Objective: Using finite element analysis (FEA), this study aims to investigate the impact of different tooth root morphologies and implant designs, including a standard implant and a custom root-analogue implant on stress and strain distribution across the mandible.

Design: Six models were created by varying the root morphology of one tooth (the mandibular first molar) under identical loading scenarios: an original molar root, an incisor root, a canine root, a taurodont root, a standard implant, and a custom root-analogue implant replicating the original root morphology.
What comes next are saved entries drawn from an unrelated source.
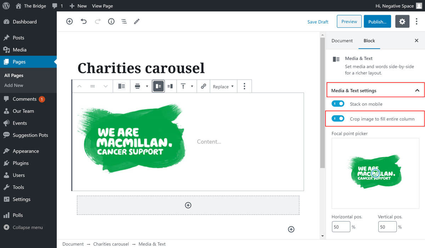Open the settings gear in top bar
Image resolution: width=425 pixels, height=248 pixels.
[x=402, y=22]
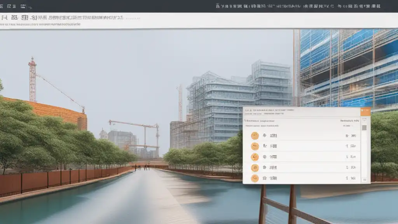Click the fourth orange circle icon in the list

click(x=255, y=168)
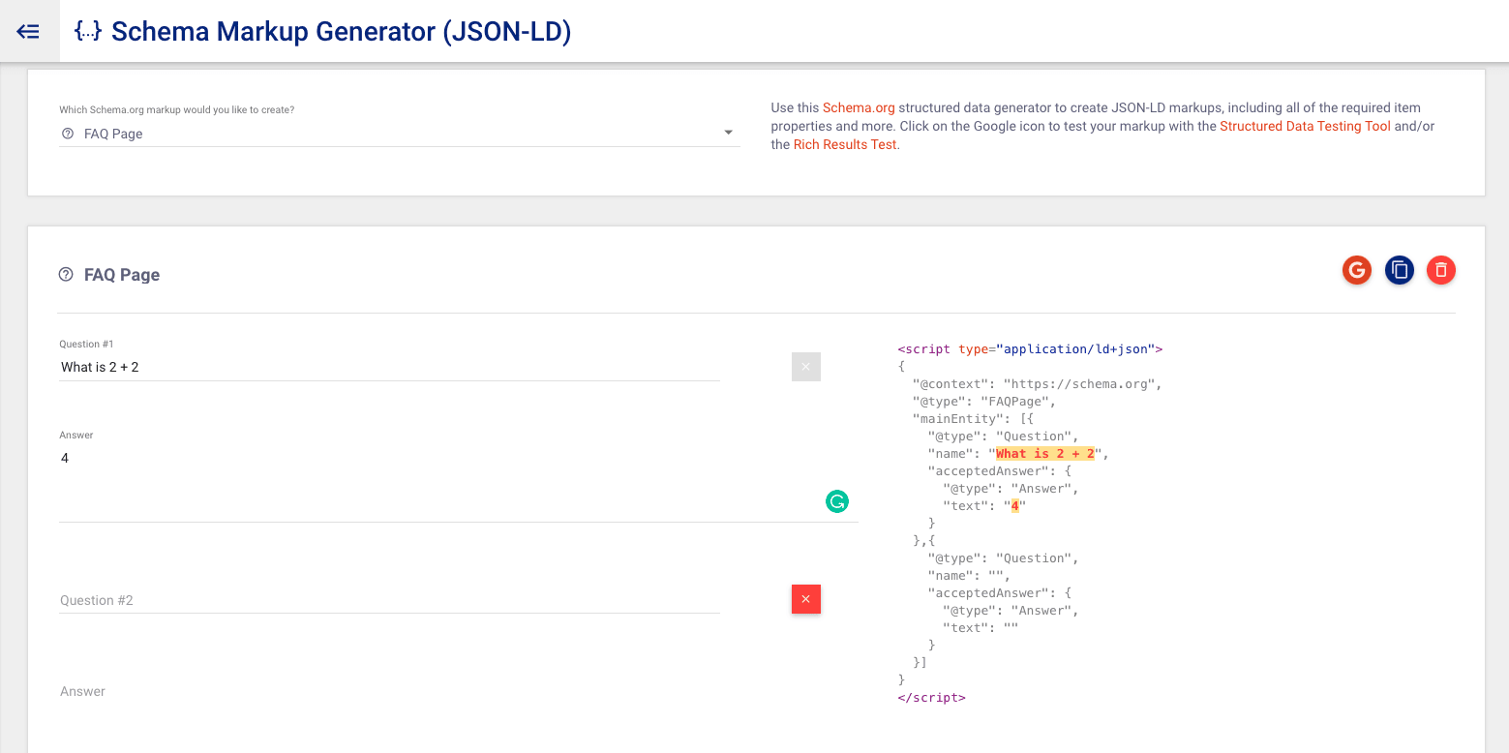
Task: Click the curly braces logo icon
Action: 88,32
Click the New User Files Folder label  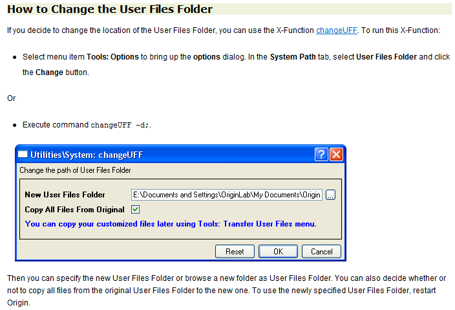pos(65,195)
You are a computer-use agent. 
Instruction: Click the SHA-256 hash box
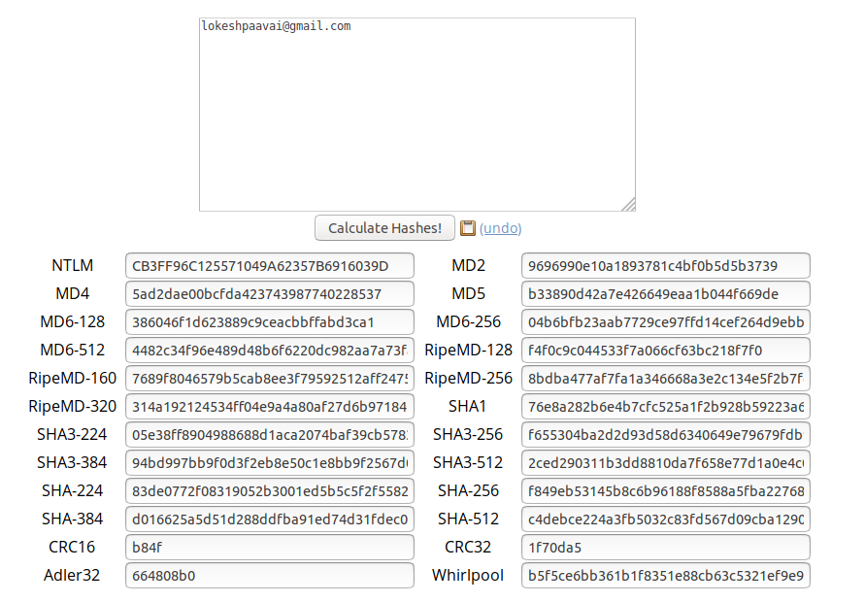point(666,490)
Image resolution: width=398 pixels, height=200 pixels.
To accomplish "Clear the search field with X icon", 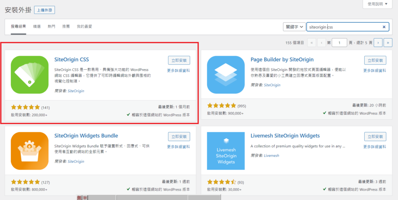I will (384, 27).
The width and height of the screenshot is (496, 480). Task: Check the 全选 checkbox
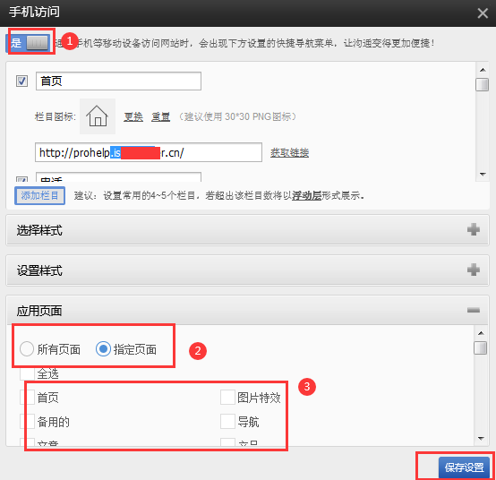[x=27, y=373]
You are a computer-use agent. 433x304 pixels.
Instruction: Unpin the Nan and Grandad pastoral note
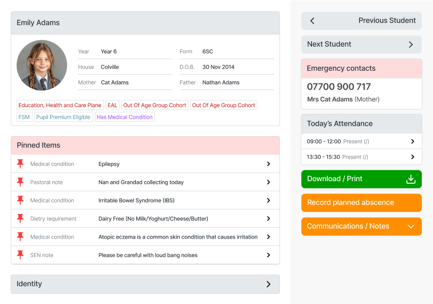coord(20,182)
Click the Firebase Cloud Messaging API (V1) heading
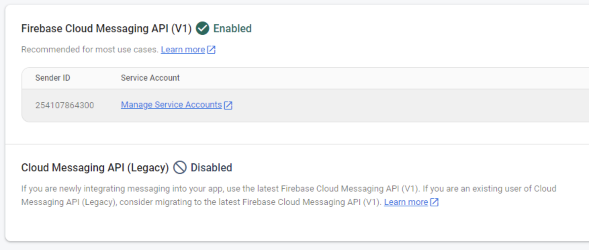This screenshot has width=589, height=250. [106, 29]
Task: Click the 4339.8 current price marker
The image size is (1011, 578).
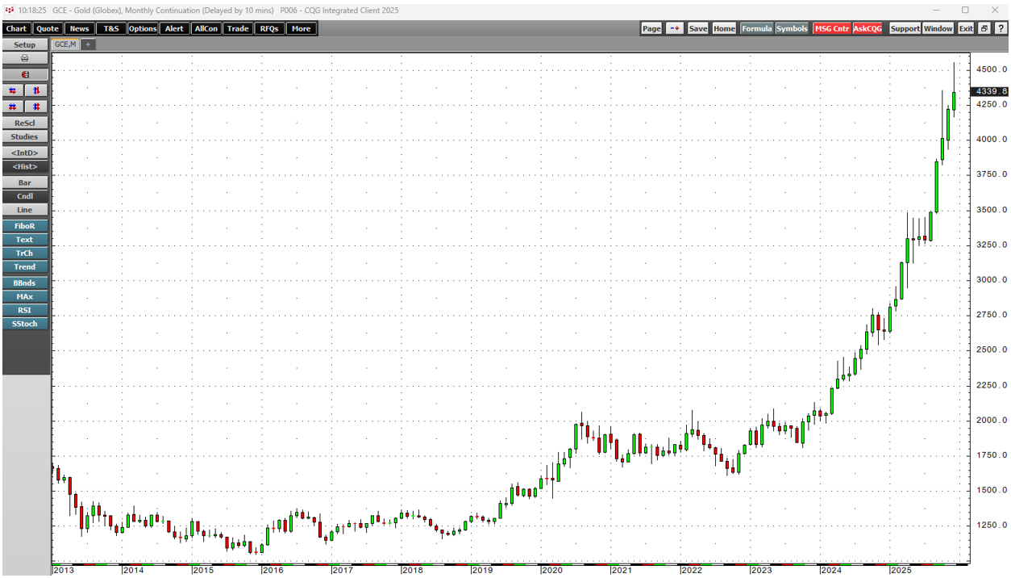Action: [991, 92]
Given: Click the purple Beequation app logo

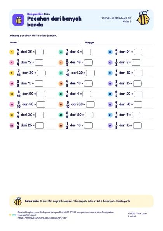Looking at the screenshot, I should click(18, 20).
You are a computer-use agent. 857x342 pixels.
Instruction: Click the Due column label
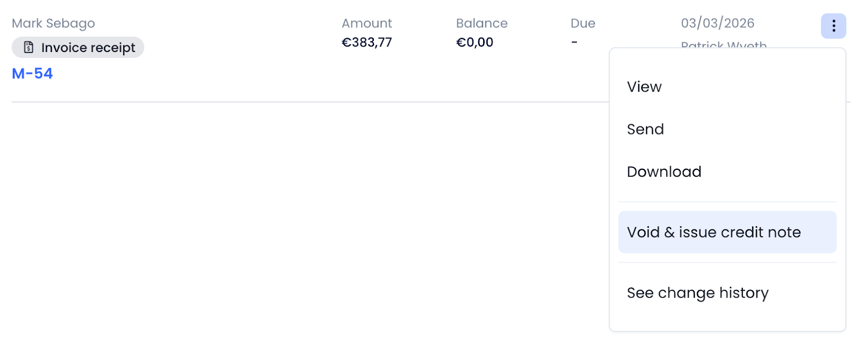click(583, 24)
Results: Models with the original molar and custom implant exhibited similar stress and strain distributions over the mandible and had higher principal strains (tensile and compressive) compared to the single-rooted and standard implant models. Specifically, the maximum tensile and compressive strain values in the mandible of the custom implant model reach 94.89 % and 99.15 % of those in the original tooth root model. In contrast, the other models show less than 55.68 % similarity.

Conclusions: Custom root-analogue implants, which mimic natural root morphology, demonstrated more favourable stress distribution patterns, similar to those of the natural molar, compared to single-root implants. Our findings suggest that multi-rooted teeth are biomechanically optimized for dissipating masticatory loads, and standard single-root implants may not adequately replicate these properties, leading to poor load distribution and increased failure risk in posterior locations. Further research is needed to refine custom root-analogue implant designs and optimize their clinical application to better match the natural biomechanical environment of the maxilla and mandible.

Keywords: Finite Element Analysis (FEA); Mechanostat; Root-analogue Implants.